Opinion
NO. 4:12-CV-498-A
2012-10-09
MEMORANDUM OPINION
and
ORDER
Now pending before the court is the motion of defendant, Grand Prairie Independent School District, to dismiss plaintiff, Angel Henderson's, claim for intentional infliction of emotional distress ("IIED"), for failure to state a claim upon which relief may be granted. After having considered such motion, plaintiff's complaint, and applicable legal authorities, the court has concluded that defendant's motion should be granted.
I.
Background
Plaintiff initiated this action by filing a complaint on July 19, 2012, alleging two claims under the Family Medical Leave Act and one claim for IIED. Defendant filed its motion to dismiss the IIED claim on August 27, 2012, and plaintiff did not file a response. In its motion, defendant contends that plaintiff's IIED claim is barred "because the State of Texas has not waived immunity for an intentional tort." Mot. at 5.
II.
Analysis
A. Pleading Standards
Rule 8(a)(2) of the Federal Rules of Civil Procedure provides, in a general way, the applicable standard of pleading. It requires that a complaint contain "a short and plain statement of the claim showing that the pleader is entitled to relief," Fed.
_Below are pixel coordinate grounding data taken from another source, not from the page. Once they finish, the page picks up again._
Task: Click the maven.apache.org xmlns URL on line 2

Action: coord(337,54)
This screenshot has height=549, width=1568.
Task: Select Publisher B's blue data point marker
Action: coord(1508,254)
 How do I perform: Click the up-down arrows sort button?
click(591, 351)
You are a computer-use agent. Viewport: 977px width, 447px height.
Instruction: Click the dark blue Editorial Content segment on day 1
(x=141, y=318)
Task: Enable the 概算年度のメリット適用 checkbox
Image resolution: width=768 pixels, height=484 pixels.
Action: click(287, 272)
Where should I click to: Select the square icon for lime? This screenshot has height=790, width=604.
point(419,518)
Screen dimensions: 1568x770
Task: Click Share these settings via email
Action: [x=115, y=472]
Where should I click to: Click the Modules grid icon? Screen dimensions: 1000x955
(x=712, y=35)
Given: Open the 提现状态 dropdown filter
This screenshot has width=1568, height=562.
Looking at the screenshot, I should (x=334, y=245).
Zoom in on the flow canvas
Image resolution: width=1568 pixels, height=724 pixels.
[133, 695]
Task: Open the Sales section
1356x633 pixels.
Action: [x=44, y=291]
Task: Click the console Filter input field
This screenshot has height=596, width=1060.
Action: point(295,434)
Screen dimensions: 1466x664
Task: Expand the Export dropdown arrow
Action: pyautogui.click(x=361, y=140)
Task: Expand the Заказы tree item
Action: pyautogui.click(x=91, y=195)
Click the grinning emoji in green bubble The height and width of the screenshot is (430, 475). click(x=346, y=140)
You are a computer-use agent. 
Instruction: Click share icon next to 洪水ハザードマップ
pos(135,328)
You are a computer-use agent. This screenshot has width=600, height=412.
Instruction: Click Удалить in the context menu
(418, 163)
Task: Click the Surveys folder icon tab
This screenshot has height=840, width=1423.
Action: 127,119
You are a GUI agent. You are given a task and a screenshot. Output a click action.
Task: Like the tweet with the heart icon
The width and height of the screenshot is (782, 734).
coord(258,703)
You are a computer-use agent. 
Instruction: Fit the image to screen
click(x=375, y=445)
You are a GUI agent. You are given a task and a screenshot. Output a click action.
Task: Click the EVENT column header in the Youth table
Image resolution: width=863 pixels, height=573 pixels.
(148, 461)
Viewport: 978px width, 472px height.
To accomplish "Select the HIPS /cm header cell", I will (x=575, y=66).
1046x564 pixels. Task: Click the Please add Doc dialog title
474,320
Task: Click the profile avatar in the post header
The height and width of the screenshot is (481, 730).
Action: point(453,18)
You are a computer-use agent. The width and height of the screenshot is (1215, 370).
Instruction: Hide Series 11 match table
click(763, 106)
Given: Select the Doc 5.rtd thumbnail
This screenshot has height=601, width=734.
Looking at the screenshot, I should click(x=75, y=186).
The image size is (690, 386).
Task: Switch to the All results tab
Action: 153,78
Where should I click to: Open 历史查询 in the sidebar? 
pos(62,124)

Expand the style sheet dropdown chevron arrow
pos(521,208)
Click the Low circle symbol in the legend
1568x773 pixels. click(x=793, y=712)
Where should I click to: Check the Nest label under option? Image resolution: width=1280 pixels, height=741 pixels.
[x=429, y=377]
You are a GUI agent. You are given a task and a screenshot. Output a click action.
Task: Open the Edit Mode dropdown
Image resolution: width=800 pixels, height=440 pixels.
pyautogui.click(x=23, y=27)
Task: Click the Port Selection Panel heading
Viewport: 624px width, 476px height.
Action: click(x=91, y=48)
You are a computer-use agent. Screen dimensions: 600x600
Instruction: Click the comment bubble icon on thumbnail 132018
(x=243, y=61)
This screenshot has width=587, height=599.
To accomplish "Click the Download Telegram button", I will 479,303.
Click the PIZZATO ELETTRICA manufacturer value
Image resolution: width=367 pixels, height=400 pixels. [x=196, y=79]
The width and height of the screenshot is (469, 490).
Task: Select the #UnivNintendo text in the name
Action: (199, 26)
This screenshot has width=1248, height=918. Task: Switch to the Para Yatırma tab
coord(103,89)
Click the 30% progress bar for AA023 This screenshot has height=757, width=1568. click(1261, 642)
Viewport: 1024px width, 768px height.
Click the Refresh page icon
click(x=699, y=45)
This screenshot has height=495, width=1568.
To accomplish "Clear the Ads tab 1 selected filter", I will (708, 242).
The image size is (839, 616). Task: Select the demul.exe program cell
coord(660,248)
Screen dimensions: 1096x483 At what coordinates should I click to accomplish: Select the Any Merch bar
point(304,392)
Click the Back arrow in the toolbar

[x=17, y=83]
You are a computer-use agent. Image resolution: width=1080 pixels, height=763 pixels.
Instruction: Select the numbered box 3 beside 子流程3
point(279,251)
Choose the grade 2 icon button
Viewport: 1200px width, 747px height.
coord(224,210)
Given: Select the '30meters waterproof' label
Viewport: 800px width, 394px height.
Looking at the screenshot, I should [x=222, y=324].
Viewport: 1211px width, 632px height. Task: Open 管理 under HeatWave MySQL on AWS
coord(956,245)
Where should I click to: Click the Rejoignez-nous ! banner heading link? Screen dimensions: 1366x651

R. Civ. P. 8(a)(2), "in order to give the defendant fair notice of what the claim is and the grounds upon which it rests." Bell Atl. Corp. v. Twombly, 550 U.S. 544, 555 (2007) (internal quotation marks and ellipsis omitted). Although a complaint need not contain detailed factual allegations, the "showing" contemplated by Rule 8 requires the plaintiff to do more than simply allege legal conclusions or recite the elements of a cause of action. See Twombly, 550 U.S. at 555 & n.3. Moreover, to survive a motion to dismiss for failure to state a claim, the facts pleaded must allow the court to infer that the plaintiff's right to relief is plausible. Iqbal, 556 U.S. at 679. B. Applying the Standards to Plaintiff's TIED Claim
The court concludes that the complaint fails to allege a plausible right to relief for plaintiff for IIED, and agrees with defendant that defendant is immune from liability for IIED. A Texas government entity is generally immune from tort liability unless the legislature has waived such immunity. Forgan v. Howard Cnty., Tex., 494 F.3d 518, 520 (5th Cir. 2007); Harris Cnty. v. Sykes. 136 S.W.3d 635, 638 (Tex. 2004). The Texas Tort Claims Act ("TTCA") waives governmental immunity in only three general categories: the "use of publicly owned vehicles, premises defects, and injuries arising from conditions or use of property." Brown v. Montgomery Cnty. Hosp. Dist., 905 S.W.2d 481, 484 (Tex. App.--Beaumont 1995); see also Tex. Civ. Prac. & Rem. Code § 101.021. For school districts, the TTCA's waiver is even more narrow, and is limited to tort claims for injuries arising from the negligent use or operation of motor vehicles. See Tex. Civ. Prac. & Rem. Code §§ 101.021 & 101.051; Mission Consol. Ind. Sch. Dist. v. Garcia, 253 S.W.3d 653, 656 (Tex. 2008). Additionally, governmental immunity is not waived for intentional torts. See Tex. Civ. Prac. & Rem. Code § 101.057(2); Umoren v. Piano Indep. Sch. Dist., 457 Fed. App'x 422, 425 (5th Cir. 2012) (stating that school district employee's claim for IIED was barred by the TTCA); Bates v. Dallas Indep. Sch. Dist., 952 S.W.2d 543, 551 (Tex. App.--Dallas 1997, writ denied.). Thus, because plaintiff has attempted to bring an intentional tort claim, IIED, against the defendant, a school district, such claim is barred by governmental immunity and must be dismissed.
III.
Order
Therefore,
The court ORDERS that plaintiff's claim for IIED against defendant be, and is hereby, dismissed.